SET PROBLEM 1:
Answer these questions from the passage on SSDs:
(a) What two advantages over HDDs does the passage give for SSDs?
(b) Which two components does the passage mention to show how an SSD resembles a computer?
(c) What are the most common SSD form factors?

PROVIDED PASSAGE:
** start **
An SSD, or Solid State Drive, can be equated to a large super-fast flash drive that is rapidly replacing HDDs (hard disk drives) as the preferred method of housing Windows, Mac, and other operating systems (OS).
This is because SSDs are multitudes faster than HDDs and are more reliable. SSDs have no moving parts.
Smartphones such as Android and Apple devices use SSD storage.

In some ways, an SSD can be compared to a computer; it uses a processor and memory, for example.

As is typical with computers, not all SSDs are created equal. Brand name has nothing to do with a quality SSD; every manufacturer makes excellent SSDs and every manufacturer makes less than desirable SSDs.



*_________________________________*​*
*
*Contents*​
*Section 1 - Form Factor and Protocol*​
*Section 2 - NAND Flash Type and Layering*​
*Section 3 - Controller, SLC Caching, DRAM Buffer, HMB, and Over-Provisioning*​
*Section 4 - Brand and Model Purchase Segment
*​
*_________________________________*​
*
Section 1 - Form Factor and Protocol*​

The most common SSD form factors are 2.5" drives and M.2 drives.
** end **
RAW DATA:
** start **
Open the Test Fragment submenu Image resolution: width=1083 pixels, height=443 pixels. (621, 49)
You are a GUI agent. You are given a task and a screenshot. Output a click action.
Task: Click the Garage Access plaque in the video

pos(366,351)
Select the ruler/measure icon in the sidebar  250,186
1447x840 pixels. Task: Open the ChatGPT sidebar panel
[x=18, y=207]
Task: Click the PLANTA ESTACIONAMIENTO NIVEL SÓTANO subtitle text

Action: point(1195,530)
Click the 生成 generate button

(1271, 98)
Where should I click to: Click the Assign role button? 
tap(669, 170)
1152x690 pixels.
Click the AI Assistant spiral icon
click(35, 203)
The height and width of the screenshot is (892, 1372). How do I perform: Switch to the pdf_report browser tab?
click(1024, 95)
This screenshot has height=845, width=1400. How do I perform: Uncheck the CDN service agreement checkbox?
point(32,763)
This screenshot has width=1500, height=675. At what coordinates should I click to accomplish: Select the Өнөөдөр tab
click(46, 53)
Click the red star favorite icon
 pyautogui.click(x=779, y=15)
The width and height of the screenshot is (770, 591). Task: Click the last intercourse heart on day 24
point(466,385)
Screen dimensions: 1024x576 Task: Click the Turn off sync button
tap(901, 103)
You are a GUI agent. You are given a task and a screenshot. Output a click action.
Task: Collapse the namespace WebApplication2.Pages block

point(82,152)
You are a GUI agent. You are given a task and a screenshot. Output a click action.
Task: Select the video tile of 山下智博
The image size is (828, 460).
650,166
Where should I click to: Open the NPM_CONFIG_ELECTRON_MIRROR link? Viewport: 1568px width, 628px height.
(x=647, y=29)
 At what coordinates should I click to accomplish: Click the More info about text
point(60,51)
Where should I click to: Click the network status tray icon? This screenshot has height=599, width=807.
** end **
SET PROBLEM 2: Echo every line of the listing above word for word, from the first line through the last.

TASK RESULT 1:
(a) SSDs are multitudes faster than HDDs and are more reliable.
(b) A processor and memory.
(c) 2.5" drives and M.2 drives.

TASK RESULT 2:
Open the Test Fragment submenu Image resolution: width=1083 pixels, height=443 pixels. (621, 49)
You are a GUI agent. You are given a task and a screenshot. Output a click action.
Task: Click the Garage Access plaque in the video

pos(366,351)
Select the ruler/measure icon in the sidebar  250,186
1447x840 pixels. Task: Open the ChatGPT sidebar panel
[x=18, y=207]
Task: Click the PLANTA ESTACIONAMIENTO NIVEL SÓTANO subtitle text

Action: point(1195,530)
Click the 生成 generate button

(1271, 98)
Where should I click to: Click the Assign role button? 
tap(669, 170)
1152x690 pixels.
Click the AI Assistant spiral icon
click(35, 203)
The height and width of the screenshot is (892, 1372). How do I perform: Switch to the pdf_report browser tab?
click(1024, 95)
This screenshot has height=845, width=1400. How do I perform: Uncheck the CDN service agreement checkbox?
point(32,763)
This screenshot has width=1500, height=675. At what coordinates should I click to accomplish: Select the Өнөөдөр tab
click(46, 53)
Click the red star favorite icon
 pyautogui.click(x=779, y=15)
The width and height of the screenshot is (770, 591). Task: Click the last intercourse heart on day 24
point(466,385)
Screen dimensions: 1024x576 Task: Click the Turn off sync button
tap(901, 103)
You are a GUI agent. You are given a task and a screenshot. Output a click action.
Task: Collapse the namespace WebApplication2.Pages block

point(82,152)
You are a GUI agent. You are given a task and a screenshot. Output a click action.
Task: Select the video tile of 山下智博
The image size is (828, 460).
650,166
Where should I click to: Open the NPM_CONFIG_ELECTRON_MIRROR link? Viewport: 1568px width, 628px height.
(x=647, y=29)
 At what coordinates should I click to accomplish: Click the More info about text
point(60,51)
Where should I click to: Click the network status tray icon? This screenshot has height=599, width=807.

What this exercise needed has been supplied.